## Provided text
====

I really do think the time has come when this automatic exclusion of the members of the Oireachtas from taking their part in other departments of public life should be revised. After all, the fund of public ability in Ireland is not unlimited and it seems to be rather hard that the public should be deprived of the services of people in Parliament because they happen to be members of boards, or on boards because they happen to be members of Parliament. It is unfair to individuals and it is unfair to the country, and the onus lies on the people propounding this principle. Therefore I suggest the onus lies on the Minister moving a Bill of this kind to explain to the Seanad the necessity for this clause.

I feel that this would have been a good amendment were this to have been a voluntary board, but now that we have decided that it is to be a paid body we must reluctantly accept the form of the Bill as it stands. I agree with Senator Professor O'Brien that that does in fact mean the exclusion of quite a bit of potential talent from membership of the board. That is a consequence and a necessary consequence of our decision to make this a paid board. The principle enshrined in the Bill as it is now is a sound one. When it comes to appointing people to serve in a paid capacity upon a Government-appointed board, members of Parliament should be excluded from participation. It is a pity that such talent should be lost, but it is inevitable in the circumstances in which we find ourselves, since this is to be a paid office and not voluntary work.

Like the last speaker, I am opposed to this amendment. My attitude is, as it has been in the past, that members of the Dáil and Seanad have plenty of work to which to devote their talents, but there is something more than that in it. We must always take the public outside into consideration and no matter who the individual member or members of the Oireachtas may be, if they happen to be on one of these State-sponsored boards, especially a board the members of which would be in receipt of remuneration out of public funds, there will always be grounds for suspicion that that member may be in too much of an advantageous positionvis-a-vis the general public. I do not suggest for a moment that anything like that would be the case, that any member of the Oireachtas would ever use his position on any of these boards for his own advantage.

====

## Record set
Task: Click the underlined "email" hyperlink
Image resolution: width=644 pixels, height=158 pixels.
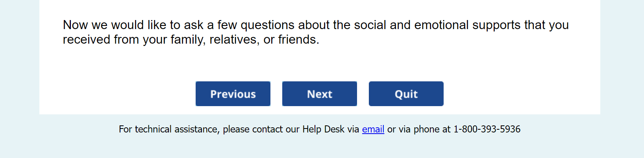Action: tap(373, 129)
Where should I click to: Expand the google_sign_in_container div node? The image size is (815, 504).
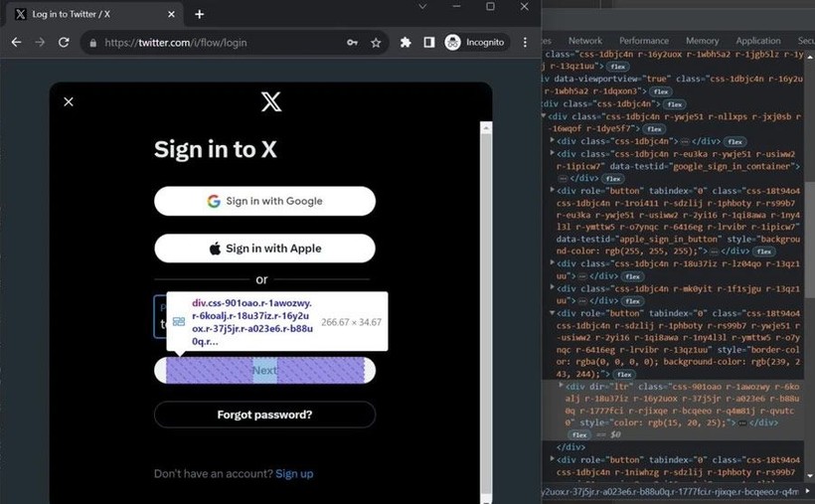552,153
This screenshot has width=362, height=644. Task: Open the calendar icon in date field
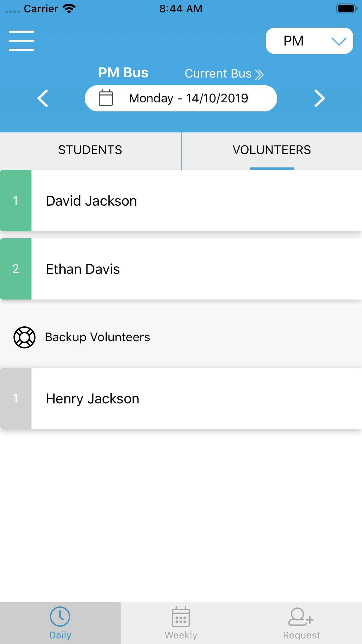click(106, 98)
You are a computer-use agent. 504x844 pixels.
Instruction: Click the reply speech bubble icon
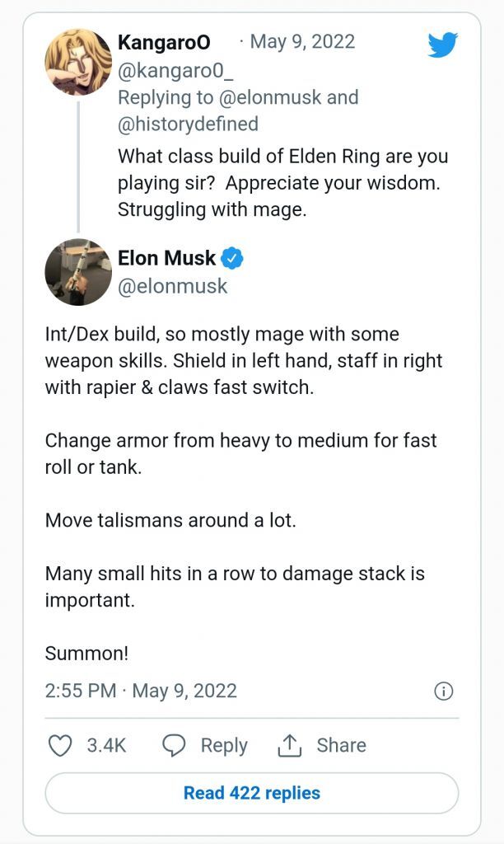click(x=173, y=745)
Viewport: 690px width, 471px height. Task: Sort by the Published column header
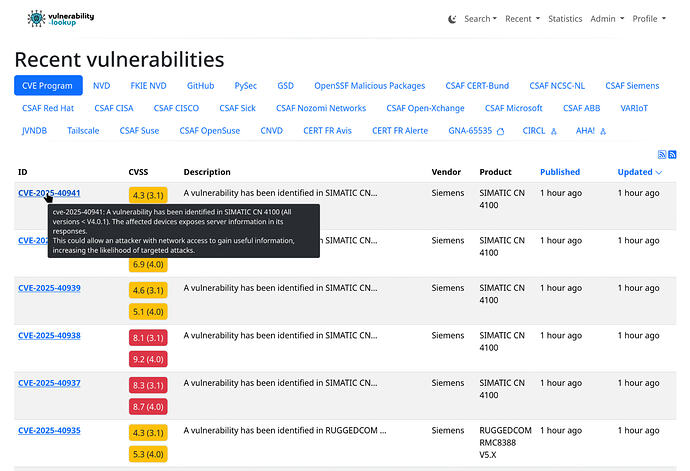(x=560, y=172)
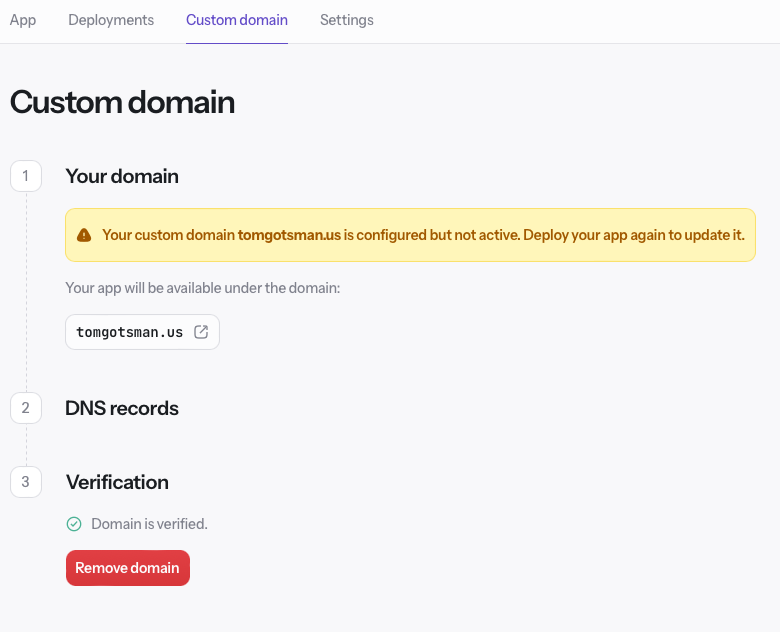Expand the DNS records section
The image size is (780, 632).
click(x=122, y=408)
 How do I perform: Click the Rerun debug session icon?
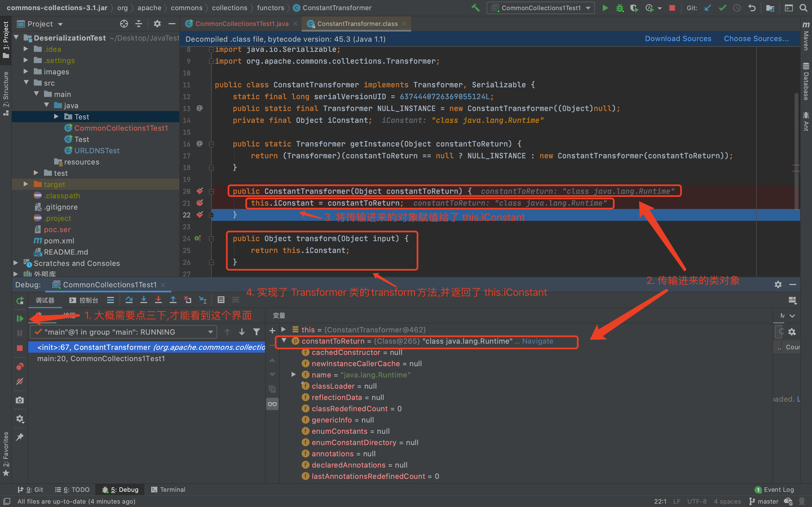tap(20, 300)
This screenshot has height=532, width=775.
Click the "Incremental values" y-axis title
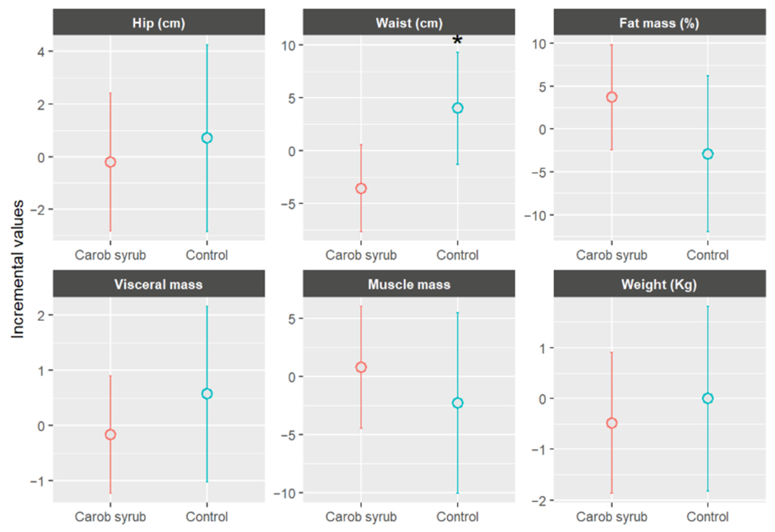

====

## Directives
• 1. Translate this sentence from the Seanad debate into French: "The principle enshrined in the Bill as it is now is a sound one."
• 2. Answer these questions using the Seanad debate:
(a) According to the first speaker, on whom does the onus lie to explain the necessity for the clause?
(b) What decision about the board leads the second speaker to reluctantly accept the form of the Bill?
(c) According to the third speaker, what do members of the Dáil and Seanad have plenty of?
• 3. Resume the Seanad debate on excluding members of the Oireachtas from the board after its last sentence.

## Task-by-task answers
• 1. Le principe inscrit dans le projet de loi tel qu'il se présente actuellement est un principe sain.

• 2.
(a) The Minister moving the Bill.
(b) The decision to make it a paid board rather than a voluntary one.
(c) Work to which to devote their talents.

• 3.
There might be members of the public, however, who would be quick enough to come to that conclusion and we must, in these cases, not alone eliminate what may be a disadvantage but also what would be suspected to be a disadvantage on the part of the public outside. This is a thing which has been discussed on many occasions and it has been, as Senator O'Brien has said, the policy here for a number of years not to appoint members of the Oireachtas on any of these State-sponsored bodies. I think the Minister would be wise to uphold thestatus quo in that regard. That is my attitude to this amendment.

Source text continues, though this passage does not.